Public Advocate Bill de Blasio finished Tuesday night holding 40.3 percent of the vote, with 99 percent of precincts reporting–just a hair over the 40 percent threshold needed for him to avoid a runoff. But according to the latest Board of Election tally, there are nearly 80,000 paper ballots yet to be counted, including absentee, military and emergency ballots filled out by voters whose names could not be found on the rolls.

With just under 647,000 votes counted thus far, an additional 80,000 would represent approximately 12.4 percent more votes — not a trifling number, even if many are thrown out. And although emergency ballots generally follow the trends of the regular ballot, that’s not always the case for absentee ballots cast weeks earlier, especially in a fast-changing race in which the top vote-getter peaked near the end.
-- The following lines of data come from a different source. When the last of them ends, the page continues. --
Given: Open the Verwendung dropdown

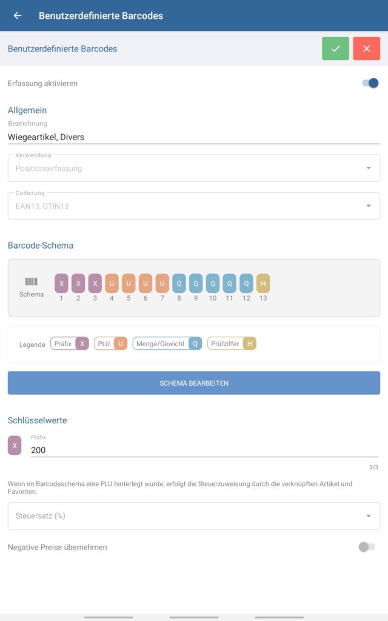Looking at the screenshot, I should [x=194, y=168].
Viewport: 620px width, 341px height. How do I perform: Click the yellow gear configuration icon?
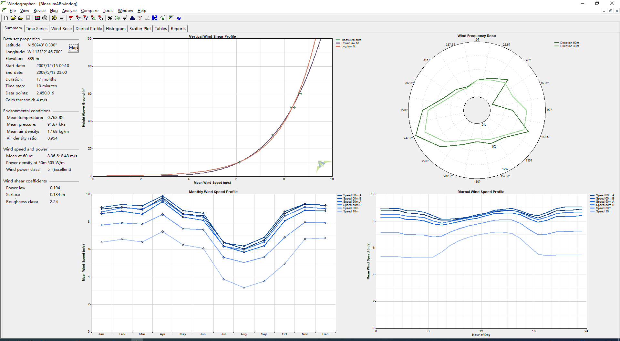(x=54, y=18)
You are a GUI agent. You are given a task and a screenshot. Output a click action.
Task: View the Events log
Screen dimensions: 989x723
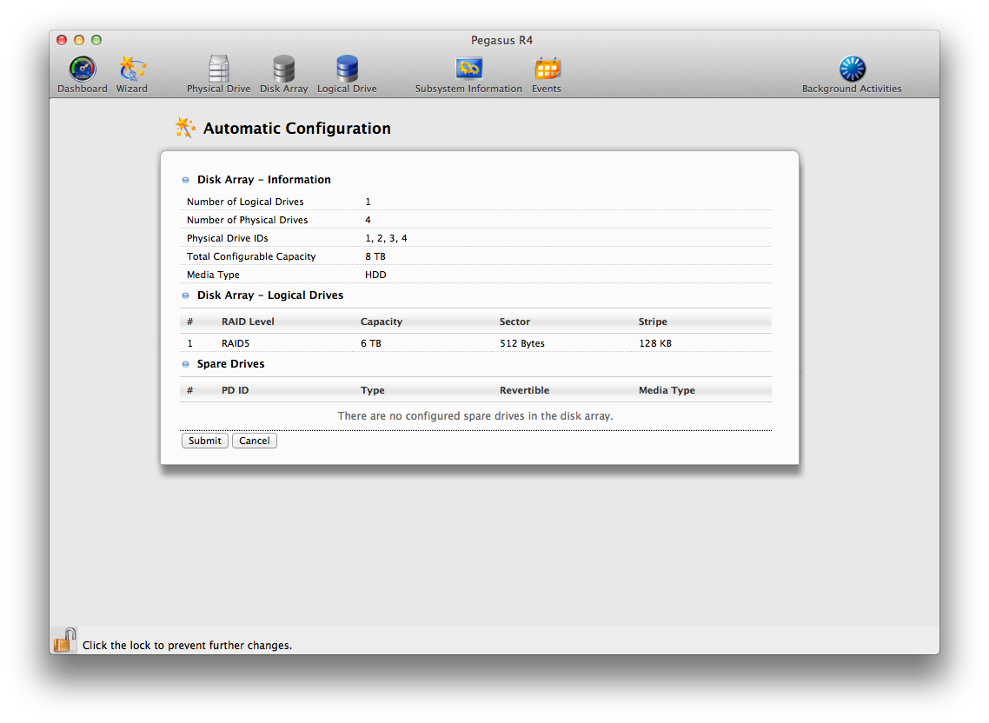(x=547, y=74)
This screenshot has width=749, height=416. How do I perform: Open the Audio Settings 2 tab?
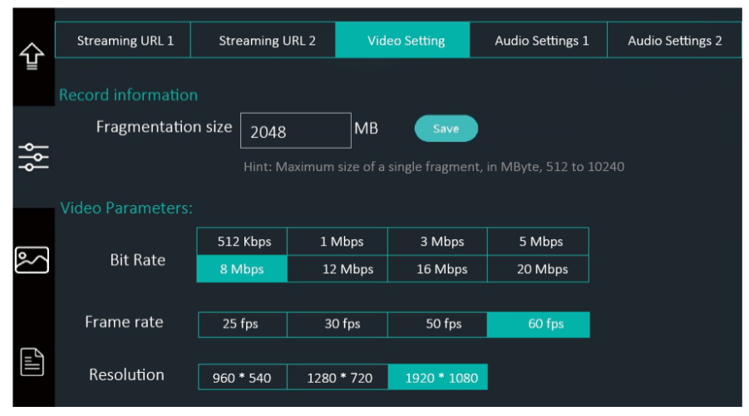674,40
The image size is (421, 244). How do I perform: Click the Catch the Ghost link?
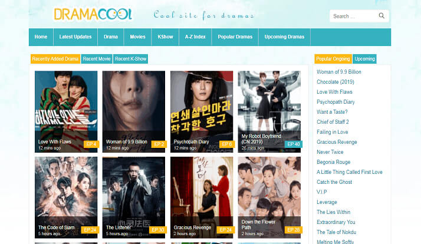[x=334, y=182]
That means that if Mr. de Blasio dips even slightly and earns 37 percent of the 80,000 uncounted votes, those 29,600 votes plus the approximately 260,400 he got that have been counted so far would total 290,000 out of 727,000 cast–putting Mr. de Blasio below the threshold at 39.9 percent.
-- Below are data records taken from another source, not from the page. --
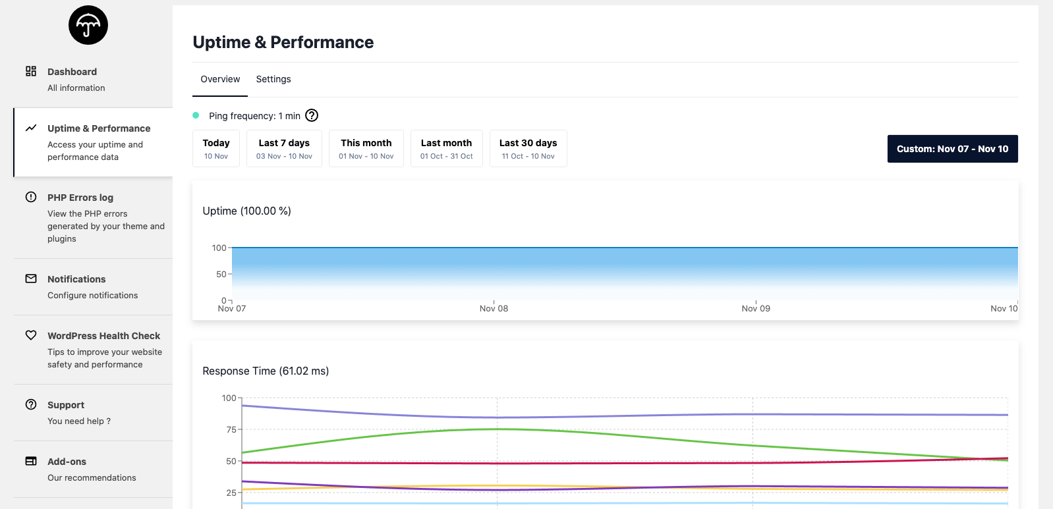Click the WordPress Health Check heart icon
The height and width of the screenshot is (509, 1053).
pos(31,335)
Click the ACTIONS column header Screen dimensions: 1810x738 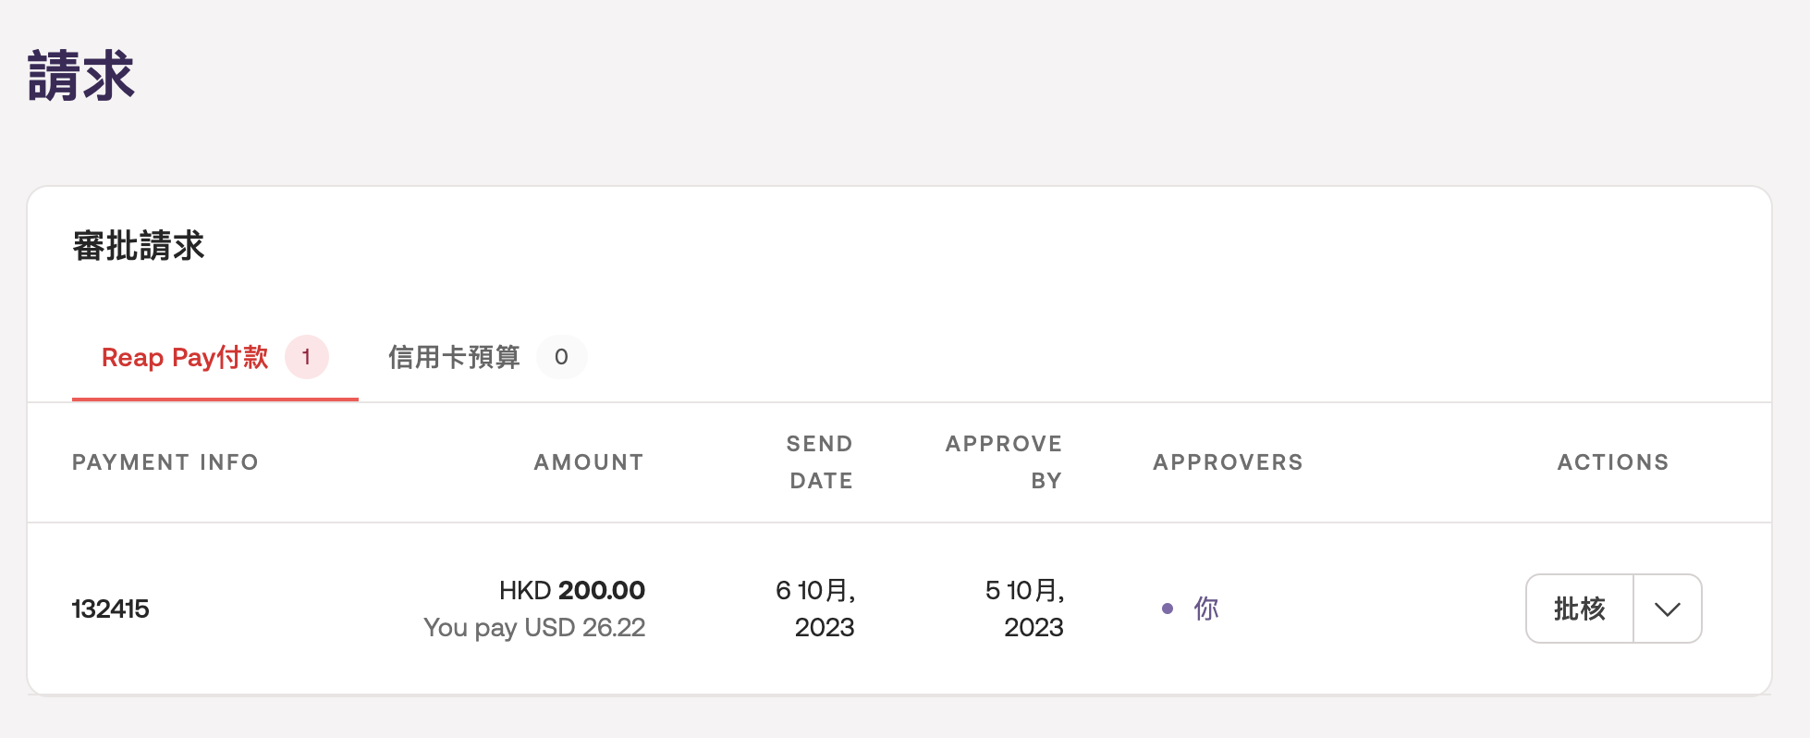point(1613,462)
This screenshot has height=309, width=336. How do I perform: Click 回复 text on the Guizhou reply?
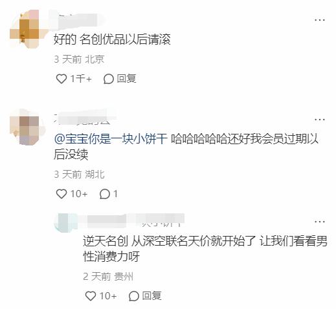coord(151,295)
The BOE will begin the standard process of re-canvassing voting machine totals beginning at 10 a.m. tomorrow, and won’t even begin counting the paper ballots until Monday. And to add yet another caveat, Mr. Thompson has until Friday at midnight to withdraw his name from the runoff, or he will appear on the ballot–no matter what–if Mr. de Blasio falls below 40 percent.
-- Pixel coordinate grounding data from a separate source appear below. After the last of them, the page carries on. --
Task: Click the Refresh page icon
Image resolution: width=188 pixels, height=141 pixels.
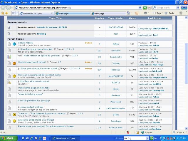Action: (145, 8)
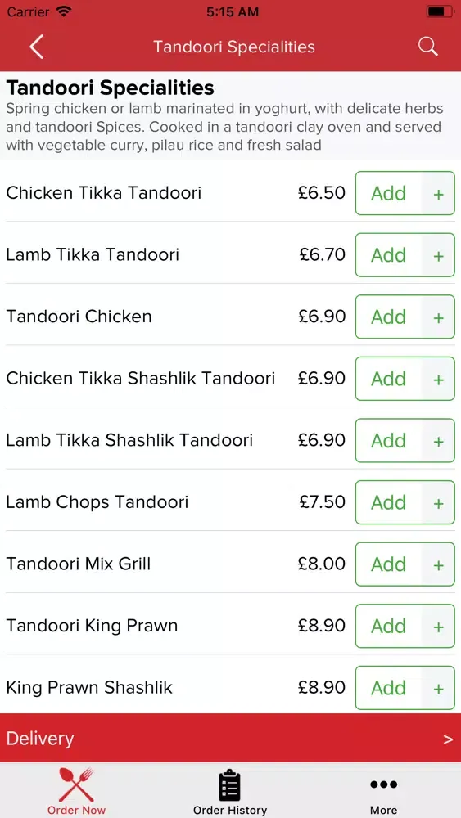Open the More three-dots icon

(384, 784)
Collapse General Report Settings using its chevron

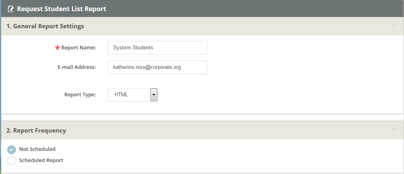pyautogui.click(x=394, y=26)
But Mr. Thompson and his backers, at a private strategy session tonight at the United Federation of Teachers headquarters, decided to press forward, despite mounting pressure by other union officials, Democratic leaders–and even some of his former supporters–to drop his bid.

“The first step in that is machine canvass on Friday and Saturday, and then we’ll go from there,” he said. “We believe that the votes should be counted. We believe that people should be heard.”

UFT President Michael Mulgrew defended the decision.

“Listen, I’m willing to support the candidate who we have endorsed and I am willing to follow the path which he has asked us to do at this point. We’re going to wait the two days. And we want to see the canvass–the machine’s canvass,” he said.

“We want our votes counted!” echoed NAACP President Hazel Dukes.

Mr. Rangel further said he believed it is important for the party to unify–but only “once we know what the vote is.”

“All we need is to find out where the votes are,” he said. “I mean, we’re not talking about unification, we’re talking about counting the votes … No one disagreed that before we can go back to the people that supported him, they gotta ask how many votes are out.”

State Senator Diane Savino, another Thompson endorser present today, declined to say whether Mr. Thompson would make a final call if the numbers remained the same on Saturday.

“We all know that machine counts on election night are notoriously off. And that’s the first step in this process,” she said. “And we believe, strongly, that in a democracy, every vote has to count.”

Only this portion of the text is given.